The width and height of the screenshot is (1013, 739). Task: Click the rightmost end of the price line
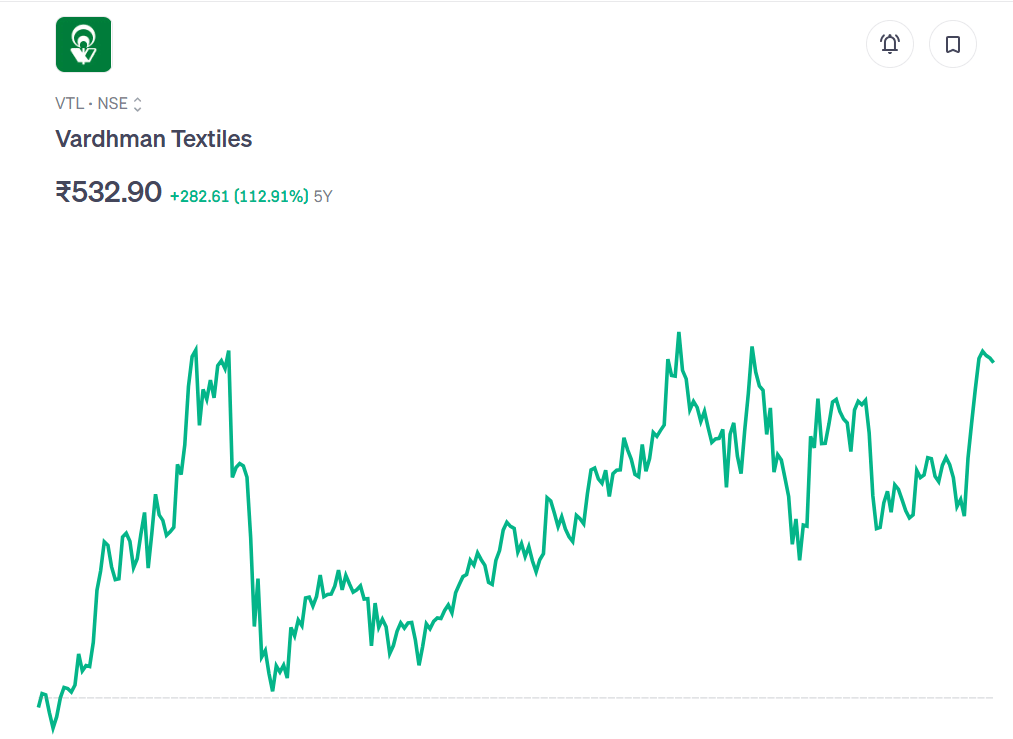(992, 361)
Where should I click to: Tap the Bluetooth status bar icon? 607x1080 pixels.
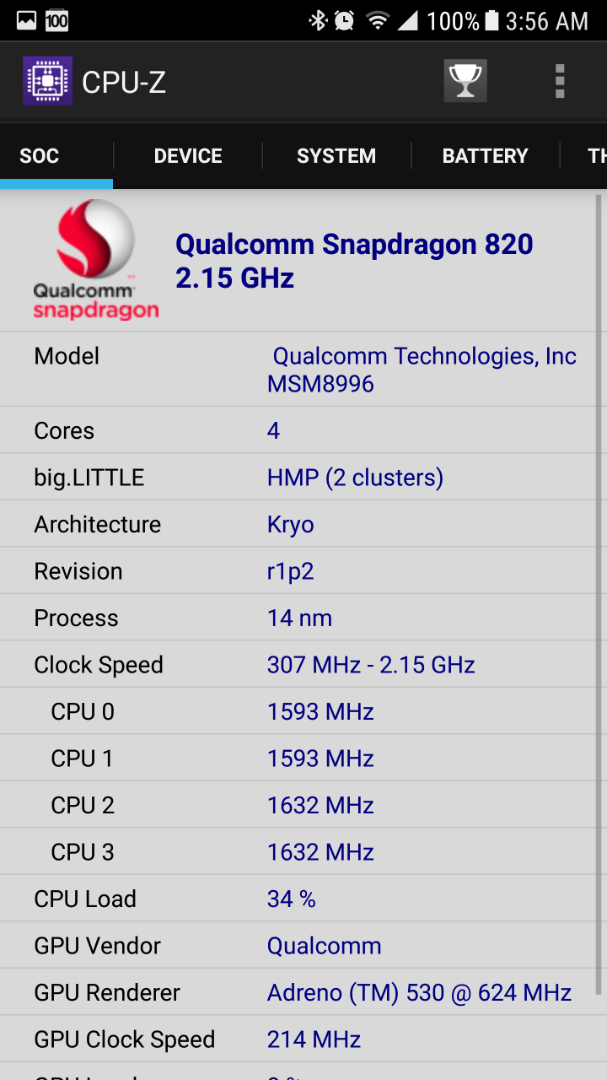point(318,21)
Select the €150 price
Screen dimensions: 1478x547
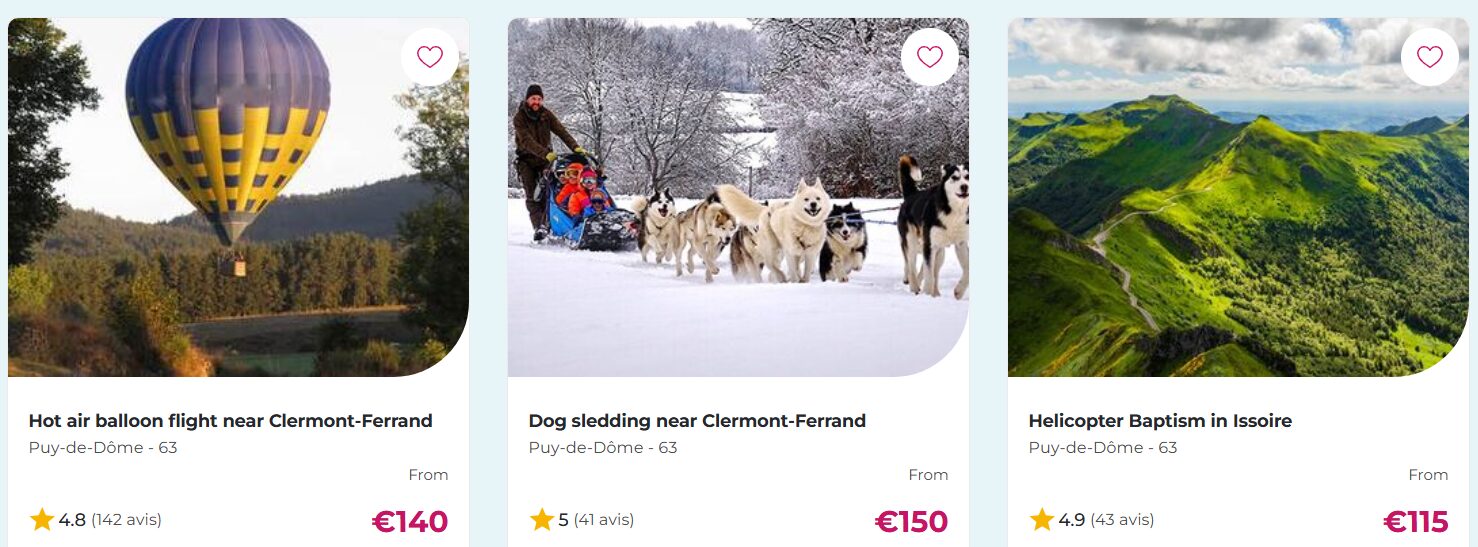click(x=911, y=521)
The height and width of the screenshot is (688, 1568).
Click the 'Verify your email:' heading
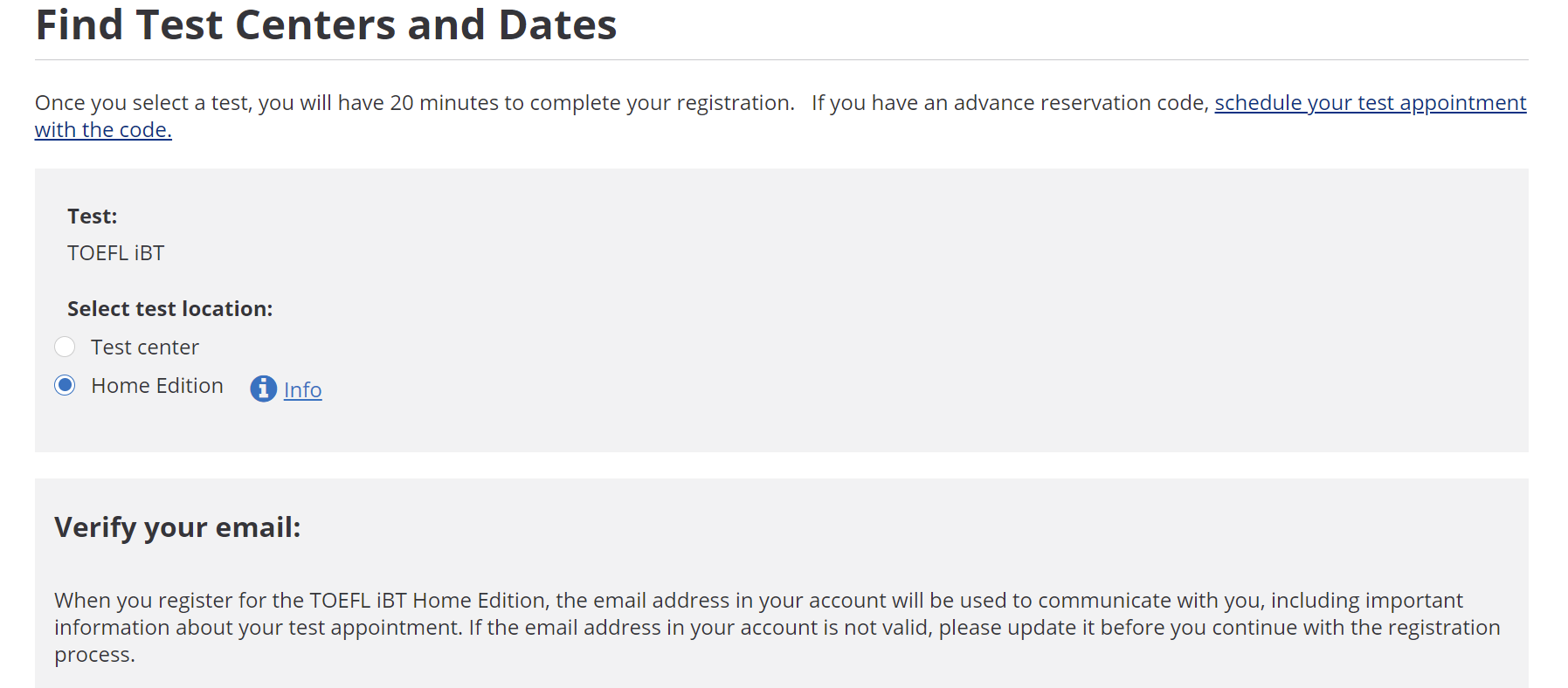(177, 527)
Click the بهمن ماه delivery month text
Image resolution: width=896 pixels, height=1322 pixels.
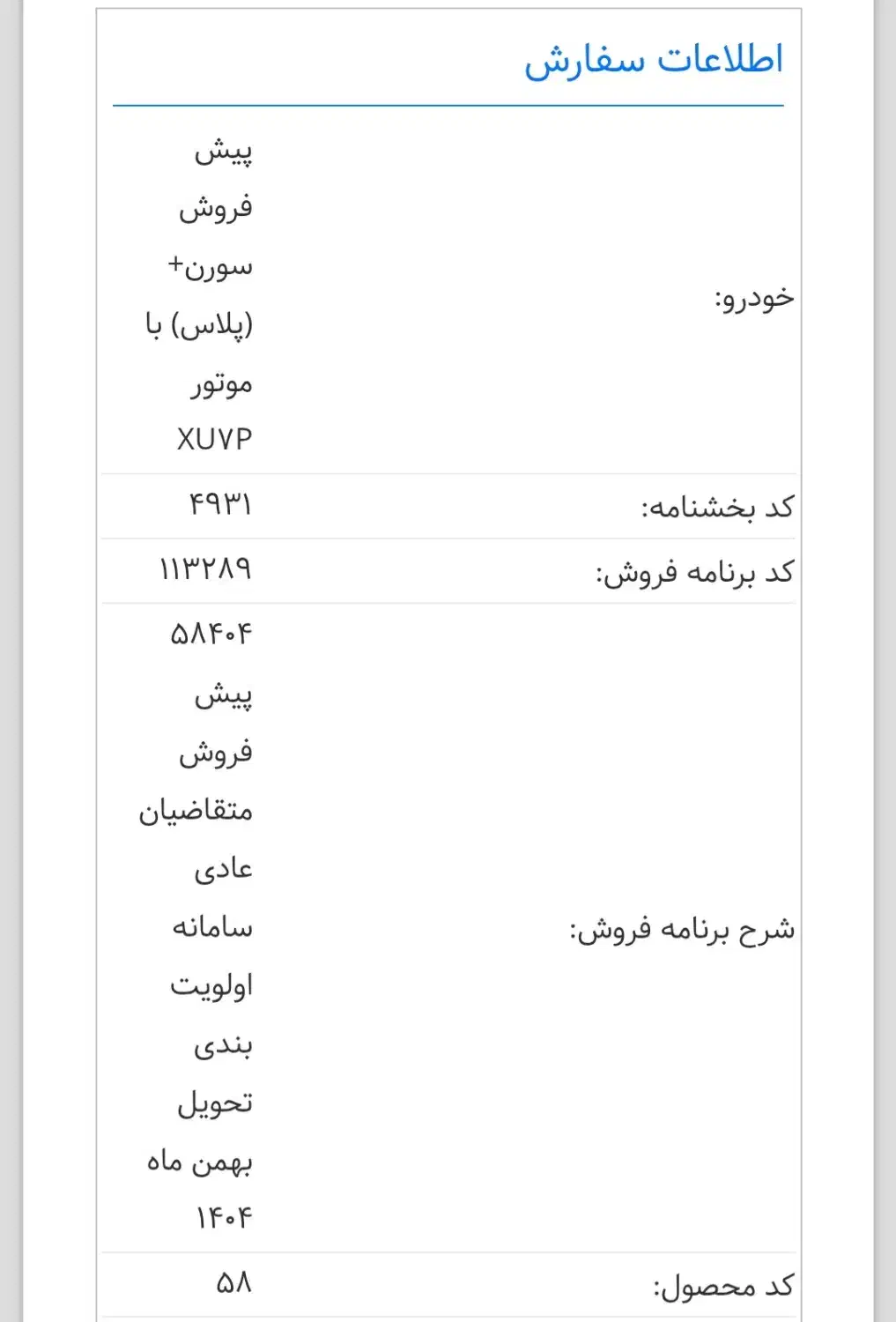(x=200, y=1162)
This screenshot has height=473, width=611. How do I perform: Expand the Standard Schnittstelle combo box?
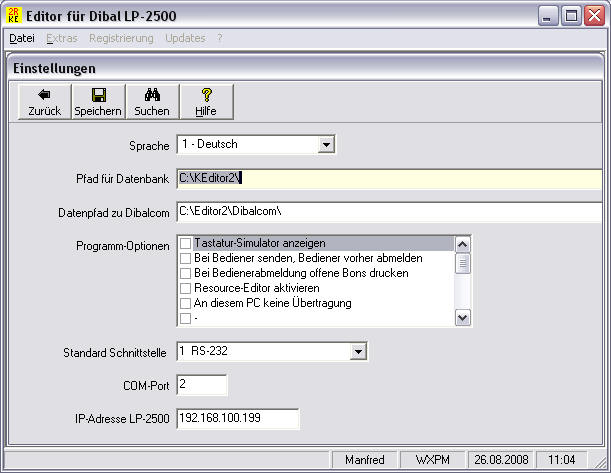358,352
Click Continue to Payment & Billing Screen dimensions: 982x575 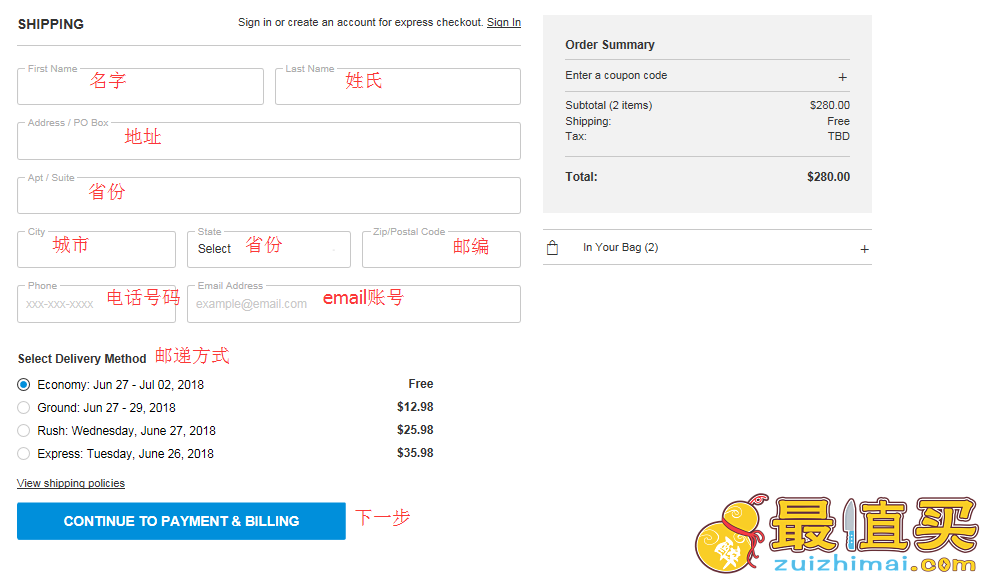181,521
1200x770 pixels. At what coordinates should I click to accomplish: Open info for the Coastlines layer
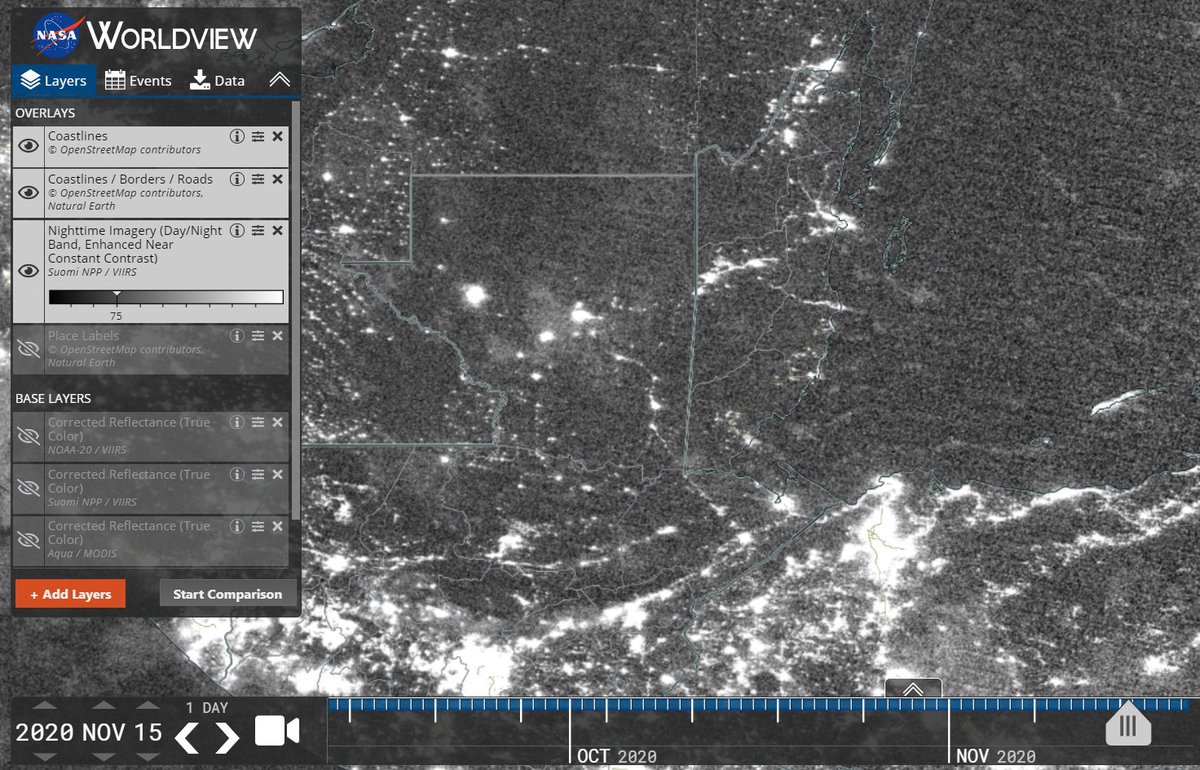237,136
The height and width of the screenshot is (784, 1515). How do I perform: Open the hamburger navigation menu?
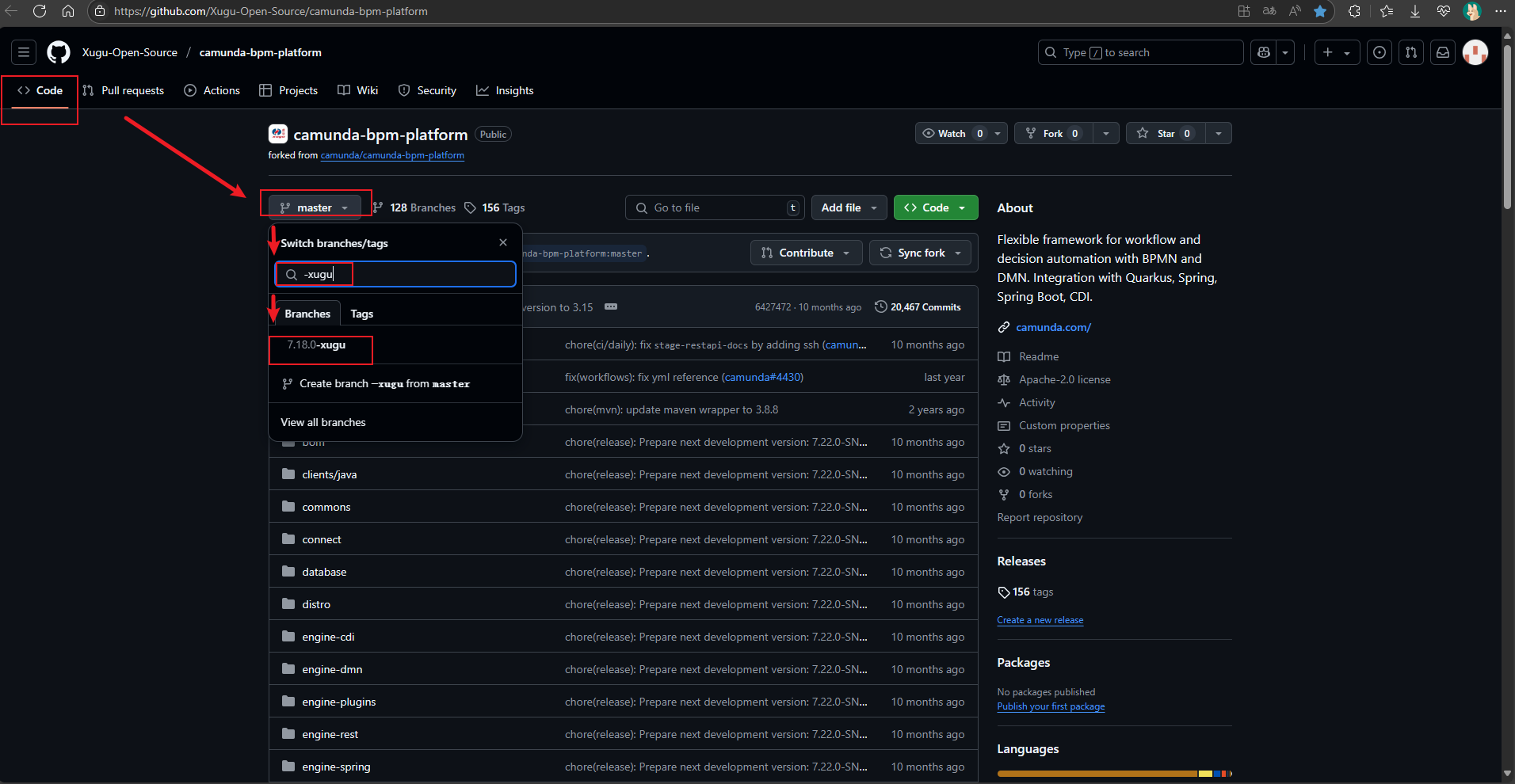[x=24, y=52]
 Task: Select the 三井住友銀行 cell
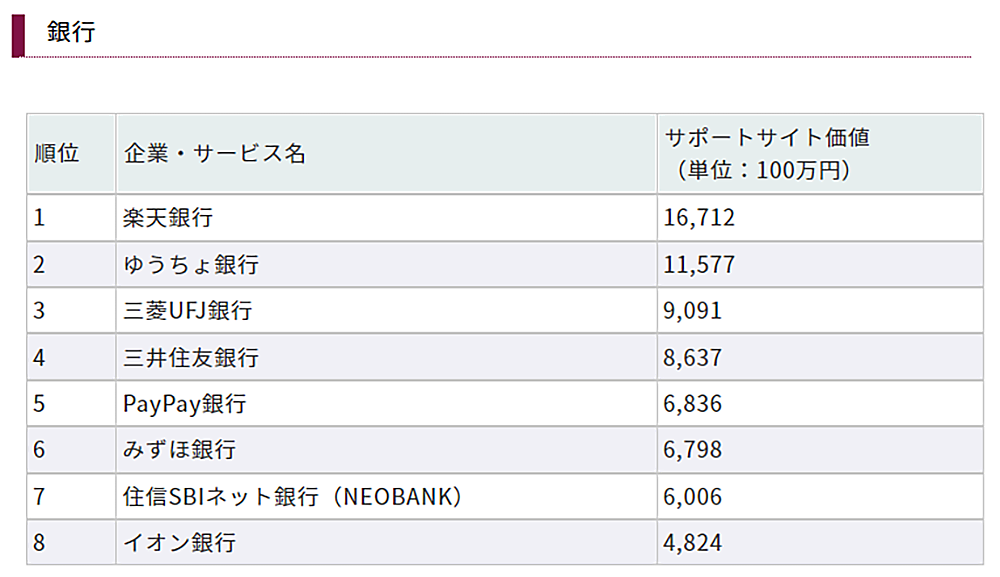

▬▬▬▬▬▬▬▬▬▬

● **ASSIGNED TASK**:
Pull every line with the string "Select" from the data above.

● **TASK ANSWER**:
Select the €150 price
 Task: Select the 三井住友銀行 cell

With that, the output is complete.